[[ Material shown open ]]

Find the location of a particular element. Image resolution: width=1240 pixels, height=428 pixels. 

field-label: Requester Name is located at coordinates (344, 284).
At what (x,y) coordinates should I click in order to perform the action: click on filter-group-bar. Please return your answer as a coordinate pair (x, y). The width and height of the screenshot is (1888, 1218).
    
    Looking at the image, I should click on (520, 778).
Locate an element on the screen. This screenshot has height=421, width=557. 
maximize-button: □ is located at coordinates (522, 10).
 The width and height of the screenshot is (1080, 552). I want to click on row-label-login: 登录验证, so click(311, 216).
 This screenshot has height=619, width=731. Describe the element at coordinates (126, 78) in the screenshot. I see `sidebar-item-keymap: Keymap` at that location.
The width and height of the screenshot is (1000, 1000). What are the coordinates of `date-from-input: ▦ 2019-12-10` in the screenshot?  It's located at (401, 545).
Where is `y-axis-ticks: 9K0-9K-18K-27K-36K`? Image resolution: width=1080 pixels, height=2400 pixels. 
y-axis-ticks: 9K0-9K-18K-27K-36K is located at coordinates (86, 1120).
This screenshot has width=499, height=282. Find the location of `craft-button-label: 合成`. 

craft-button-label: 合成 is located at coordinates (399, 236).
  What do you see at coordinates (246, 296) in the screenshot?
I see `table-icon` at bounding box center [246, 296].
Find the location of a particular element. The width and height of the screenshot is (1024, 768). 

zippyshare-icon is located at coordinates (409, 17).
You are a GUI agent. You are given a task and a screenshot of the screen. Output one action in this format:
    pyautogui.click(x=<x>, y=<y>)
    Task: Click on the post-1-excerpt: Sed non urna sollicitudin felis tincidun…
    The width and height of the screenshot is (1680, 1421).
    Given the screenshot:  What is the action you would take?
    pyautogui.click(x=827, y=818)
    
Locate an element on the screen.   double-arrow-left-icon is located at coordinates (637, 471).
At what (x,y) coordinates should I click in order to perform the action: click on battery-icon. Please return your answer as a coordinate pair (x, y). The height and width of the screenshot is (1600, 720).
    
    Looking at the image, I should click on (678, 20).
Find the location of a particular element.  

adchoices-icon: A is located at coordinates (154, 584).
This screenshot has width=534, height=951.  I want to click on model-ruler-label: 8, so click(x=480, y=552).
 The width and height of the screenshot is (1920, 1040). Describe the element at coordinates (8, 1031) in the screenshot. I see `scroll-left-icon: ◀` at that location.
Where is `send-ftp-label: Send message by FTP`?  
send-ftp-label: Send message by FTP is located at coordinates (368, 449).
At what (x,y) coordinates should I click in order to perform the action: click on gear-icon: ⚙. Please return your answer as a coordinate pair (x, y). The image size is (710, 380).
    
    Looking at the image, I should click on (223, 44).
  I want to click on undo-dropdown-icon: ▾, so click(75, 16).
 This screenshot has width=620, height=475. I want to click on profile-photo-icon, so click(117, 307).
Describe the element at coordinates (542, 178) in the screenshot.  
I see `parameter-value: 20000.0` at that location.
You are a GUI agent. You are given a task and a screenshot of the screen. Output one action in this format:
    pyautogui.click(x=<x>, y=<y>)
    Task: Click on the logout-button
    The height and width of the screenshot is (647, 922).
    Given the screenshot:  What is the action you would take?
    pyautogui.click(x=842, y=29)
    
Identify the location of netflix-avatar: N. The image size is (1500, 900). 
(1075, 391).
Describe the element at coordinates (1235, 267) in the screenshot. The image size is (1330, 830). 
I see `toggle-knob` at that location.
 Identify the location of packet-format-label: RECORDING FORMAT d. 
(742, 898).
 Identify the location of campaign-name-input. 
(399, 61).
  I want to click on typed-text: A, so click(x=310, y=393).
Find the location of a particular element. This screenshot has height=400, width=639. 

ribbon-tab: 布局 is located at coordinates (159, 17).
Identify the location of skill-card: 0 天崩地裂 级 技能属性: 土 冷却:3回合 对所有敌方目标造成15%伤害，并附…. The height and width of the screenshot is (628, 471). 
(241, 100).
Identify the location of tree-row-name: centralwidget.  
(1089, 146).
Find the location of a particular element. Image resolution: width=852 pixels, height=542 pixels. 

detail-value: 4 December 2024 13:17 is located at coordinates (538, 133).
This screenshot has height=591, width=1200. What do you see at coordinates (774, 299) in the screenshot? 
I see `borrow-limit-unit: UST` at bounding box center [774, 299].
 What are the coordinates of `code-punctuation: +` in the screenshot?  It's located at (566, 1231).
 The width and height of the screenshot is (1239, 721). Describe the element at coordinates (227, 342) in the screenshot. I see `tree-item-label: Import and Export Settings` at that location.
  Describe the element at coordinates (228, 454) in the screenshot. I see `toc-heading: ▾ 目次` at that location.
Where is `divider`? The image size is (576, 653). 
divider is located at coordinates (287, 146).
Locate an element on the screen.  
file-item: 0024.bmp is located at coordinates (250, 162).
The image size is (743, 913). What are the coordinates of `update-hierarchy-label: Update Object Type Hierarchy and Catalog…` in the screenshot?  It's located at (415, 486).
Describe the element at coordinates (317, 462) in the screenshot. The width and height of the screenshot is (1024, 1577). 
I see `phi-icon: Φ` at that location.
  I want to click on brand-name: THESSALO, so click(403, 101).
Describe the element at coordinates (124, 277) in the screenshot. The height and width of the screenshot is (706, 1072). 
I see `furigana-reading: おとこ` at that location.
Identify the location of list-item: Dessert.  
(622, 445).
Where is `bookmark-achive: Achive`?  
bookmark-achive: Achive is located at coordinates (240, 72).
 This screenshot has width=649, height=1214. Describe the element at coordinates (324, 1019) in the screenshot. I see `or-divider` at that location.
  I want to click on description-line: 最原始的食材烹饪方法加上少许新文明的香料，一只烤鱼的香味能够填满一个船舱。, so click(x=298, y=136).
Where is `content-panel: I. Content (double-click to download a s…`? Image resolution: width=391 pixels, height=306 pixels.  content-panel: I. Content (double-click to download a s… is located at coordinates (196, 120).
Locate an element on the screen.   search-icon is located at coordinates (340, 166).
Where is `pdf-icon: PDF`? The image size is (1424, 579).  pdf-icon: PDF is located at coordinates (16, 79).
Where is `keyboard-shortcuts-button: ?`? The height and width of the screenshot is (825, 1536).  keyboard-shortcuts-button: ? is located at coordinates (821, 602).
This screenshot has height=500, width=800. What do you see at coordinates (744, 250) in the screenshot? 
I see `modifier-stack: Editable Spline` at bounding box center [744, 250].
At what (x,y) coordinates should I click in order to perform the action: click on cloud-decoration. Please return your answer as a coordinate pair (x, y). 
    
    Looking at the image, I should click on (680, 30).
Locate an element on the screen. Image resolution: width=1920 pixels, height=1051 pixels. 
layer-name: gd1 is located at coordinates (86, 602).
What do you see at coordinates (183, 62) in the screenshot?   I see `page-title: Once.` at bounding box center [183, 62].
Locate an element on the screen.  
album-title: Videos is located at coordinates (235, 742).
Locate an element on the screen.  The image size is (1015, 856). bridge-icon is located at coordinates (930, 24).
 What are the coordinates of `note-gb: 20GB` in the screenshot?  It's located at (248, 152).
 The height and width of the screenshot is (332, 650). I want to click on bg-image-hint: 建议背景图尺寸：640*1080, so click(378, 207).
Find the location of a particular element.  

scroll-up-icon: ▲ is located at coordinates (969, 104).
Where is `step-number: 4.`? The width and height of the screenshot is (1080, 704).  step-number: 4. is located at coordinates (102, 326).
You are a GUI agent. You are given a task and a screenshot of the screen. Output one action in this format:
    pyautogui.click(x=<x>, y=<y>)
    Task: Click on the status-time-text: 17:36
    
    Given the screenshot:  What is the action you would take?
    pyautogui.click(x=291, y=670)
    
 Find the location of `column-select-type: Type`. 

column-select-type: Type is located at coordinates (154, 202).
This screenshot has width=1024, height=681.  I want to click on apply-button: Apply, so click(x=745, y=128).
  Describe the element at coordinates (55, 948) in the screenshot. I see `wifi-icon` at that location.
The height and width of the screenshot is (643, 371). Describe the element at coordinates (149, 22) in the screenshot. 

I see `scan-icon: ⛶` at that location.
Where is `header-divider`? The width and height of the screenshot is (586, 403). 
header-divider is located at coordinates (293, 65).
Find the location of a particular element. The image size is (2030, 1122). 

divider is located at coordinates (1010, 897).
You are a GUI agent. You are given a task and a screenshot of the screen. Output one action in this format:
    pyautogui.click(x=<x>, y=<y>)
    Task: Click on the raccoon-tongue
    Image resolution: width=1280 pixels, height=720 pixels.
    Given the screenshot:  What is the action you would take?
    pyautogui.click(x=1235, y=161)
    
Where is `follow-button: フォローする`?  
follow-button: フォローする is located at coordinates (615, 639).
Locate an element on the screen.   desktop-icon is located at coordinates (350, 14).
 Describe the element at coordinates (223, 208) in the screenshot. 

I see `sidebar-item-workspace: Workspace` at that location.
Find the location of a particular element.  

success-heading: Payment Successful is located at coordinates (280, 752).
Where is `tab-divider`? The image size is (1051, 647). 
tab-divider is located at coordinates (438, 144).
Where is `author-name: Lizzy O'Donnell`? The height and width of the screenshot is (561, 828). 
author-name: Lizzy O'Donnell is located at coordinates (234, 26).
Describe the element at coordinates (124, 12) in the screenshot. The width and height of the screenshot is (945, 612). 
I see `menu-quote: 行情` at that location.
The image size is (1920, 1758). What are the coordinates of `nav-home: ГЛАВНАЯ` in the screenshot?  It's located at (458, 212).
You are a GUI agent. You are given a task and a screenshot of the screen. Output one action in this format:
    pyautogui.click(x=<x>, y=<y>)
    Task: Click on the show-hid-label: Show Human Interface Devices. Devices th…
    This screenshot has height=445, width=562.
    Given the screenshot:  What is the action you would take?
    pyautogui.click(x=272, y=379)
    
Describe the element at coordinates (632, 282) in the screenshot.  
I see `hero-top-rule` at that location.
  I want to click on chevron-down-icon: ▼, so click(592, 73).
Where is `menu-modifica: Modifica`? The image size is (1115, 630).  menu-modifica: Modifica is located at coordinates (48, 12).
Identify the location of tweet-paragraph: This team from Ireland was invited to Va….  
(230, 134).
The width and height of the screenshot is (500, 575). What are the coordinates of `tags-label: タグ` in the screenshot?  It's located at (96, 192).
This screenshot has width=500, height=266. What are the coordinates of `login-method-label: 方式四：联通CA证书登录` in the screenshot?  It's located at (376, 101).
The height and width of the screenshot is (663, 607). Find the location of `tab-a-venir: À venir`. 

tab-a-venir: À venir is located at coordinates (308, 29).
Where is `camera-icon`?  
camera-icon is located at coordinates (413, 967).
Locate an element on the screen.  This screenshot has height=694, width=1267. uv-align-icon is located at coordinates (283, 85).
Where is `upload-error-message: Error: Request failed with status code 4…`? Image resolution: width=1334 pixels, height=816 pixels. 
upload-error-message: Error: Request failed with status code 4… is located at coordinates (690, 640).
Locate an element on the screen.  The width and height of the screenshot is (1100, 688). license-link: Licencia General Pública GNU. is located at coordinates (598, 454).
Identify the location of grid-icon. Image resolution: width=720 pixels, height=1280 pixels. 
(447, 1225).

[[ Material shown closed ]]

- [Directions]
Set out the lines from the start of the rows through the line that contains "coordinates (637, 471)." as a numbered list, including both ends and leaving out blank lines.

- [Exercise response]
1. Find the location of a particular element. Image resolution: width=1240 pixels, height=428 pixels. 
2. field-label: Requester Name is located at coordinates (344, 284).
3. At what (x,y) coordinates should I click in order to perform the action: click on filter-group-bar. Please return your answer as a coordinate pair (x, y). The width and height of the screenshot is (1888, 1218).
4.     Looking at the image, I should click on (520, 778).
5. Locate an element on the screen. This screenshot has height=421, width=557. 
6. maximize-button: □ is located at coordinates (522, 10).
7.  The width and height of the screenshot is (1080, 552). I want to click on row-label-login: 登录验证, so click(311, 216).
8.  This screenshot has height=619, width=731. Describe the element at coordinates (126, 78) in the screenshot. I see `sidebar-item-keymap: Keymap` at that location.
9. The width and height of the screenshot is (1000, 1000). What are the coordinates of `date-from-input: ▦ 2019-12-10` in the screenshot?  It's located at (401, 545).
10. Where is `y-axis-ticks: 9K0-9K-18K-27K-36K`? Image resolution: width=1080 pixels, height=2400 pixels. 
11. y-axis-ticks: 9K0-9K-18K-27K-36K is located at coordinates (86, 1120).
12. This screenshot has width=499, height=282. Find the location of `craft-button-label: 合成`. 
13. craft-button-label: 合成 is located at coordinates (399, 236).
14.   What do you see at coordinates (246, 296) in the screenshot?
15. I see `table-icon` at bounding box center [246, 296].
16. Find the location of a particular element. The width and height of the screenshot is (1024, 768). 
17. zippyshare-icon is located at coordinates (409, 17).
18. You are a GUI agent. You are given a task and a screenshot of the screen. Output one action in this format:
19.     pyautogui.click(x=<x>, y=<y>)
20.     Task: Click on the post-1-excerpt: Sed non urna sollicitudin felis tincidun…
21.     The width and height of the screenshot is (1680, 1421).
22.     Given the screenshot:  What is the action you would take?
23.     pyautogui.click(x=827, y=818)
24. Locate an element on the screen.   double-arrow-left-icon is located at coordinates (637, 471).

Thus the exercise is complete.